### SUPPLIED INFORMATION
#####

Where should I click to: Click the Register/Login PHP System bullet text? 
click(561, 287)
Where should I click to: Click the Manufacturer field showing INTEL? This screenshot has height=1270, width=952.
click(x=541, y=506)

#####

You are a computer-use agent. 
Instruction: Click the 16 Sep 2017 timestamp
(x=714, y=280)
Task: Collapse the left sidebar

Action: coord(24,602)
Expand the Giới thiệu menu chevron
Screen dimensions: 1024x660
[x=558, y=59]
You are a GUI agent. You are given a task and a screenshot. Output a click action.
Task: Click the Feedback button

#####

### PROBLEM STATEMENT
Output the records verbatim, starting at the line containing "Where should I click to: Click the Register/Login" and ending at the line containing "click(x=541, y=506)", with both of those lines included.

### EXERCISE ANSWER
Where should I click to: Click the Register/Login PHP System bullet text? 
click(561, 287)
Where should I click to: Click the Manufacturer field showing INTEL? This screenshot has height=1270, width=952.
click(x=541, y=506)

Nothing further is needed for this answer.